EXCERPT PROVIDED ->
--- --- ---
Motif is a 2019 Malaysian Malay-language crime drama film. In the film, a missing girl in a small town is suddenly murdered. A female police investigator have to solve the case, while the prime suspect might be the girl's father.

It is released on 26 September 2019 in Malaysia.

Synopsis
Inspector Dewi (Sharifah Armani) is an intelligent female inspector who is assigned to investigate the case of missing teen girl, Anna in the town of Tanah Merah. Anna was last seen in an old hotel. She is assigned with the local Inspector Rizal (Taqim Zaki). However, she is not welcomed by the town, especially from the father of the missing girl, Hussein (Rosyam Nor) who is a powerful figure in the town and has prejudice towards women. Meanwhile, Dewi also struggles with her personal life as she is having polygamy relationship with a guy who has a first wife. When Anna is discovered murdered, everyone besides Anna becomes suspect, can Dewi solve the slow-burn murder case?
--- --- ---
MATERIAL ->

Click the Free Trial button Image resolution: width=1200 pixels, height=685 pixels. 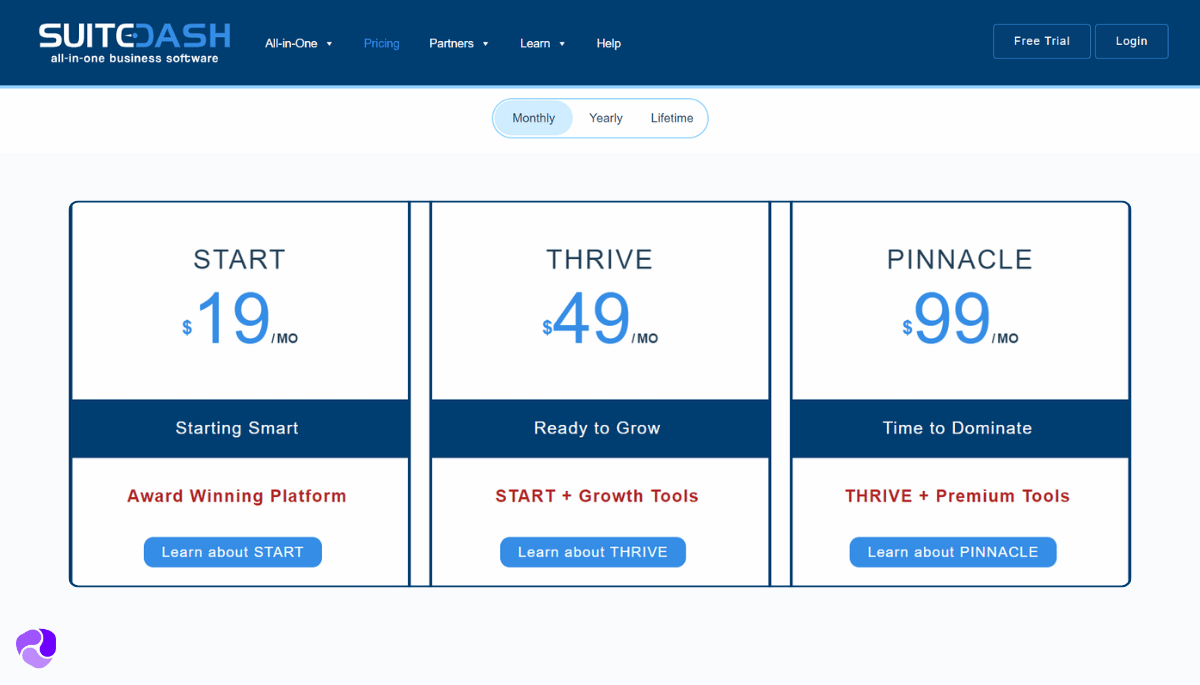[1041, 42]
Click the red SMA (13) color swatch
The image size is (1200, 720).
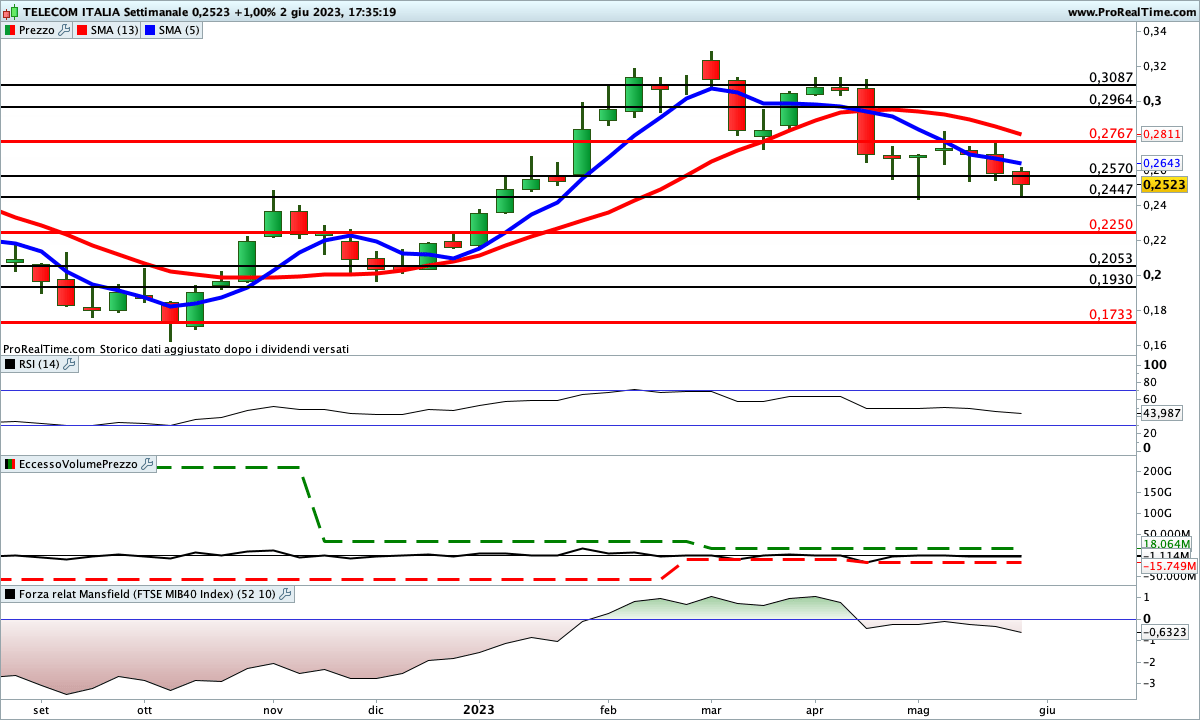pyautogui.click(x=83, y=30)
--- --- ---
STATED GOAL ->
According to the film summary, who plays Inspector Rizal? The listing is separate material, unrelated to the film summary.

SOLUTION TO THE EXERCISE ->
Taqim Zaki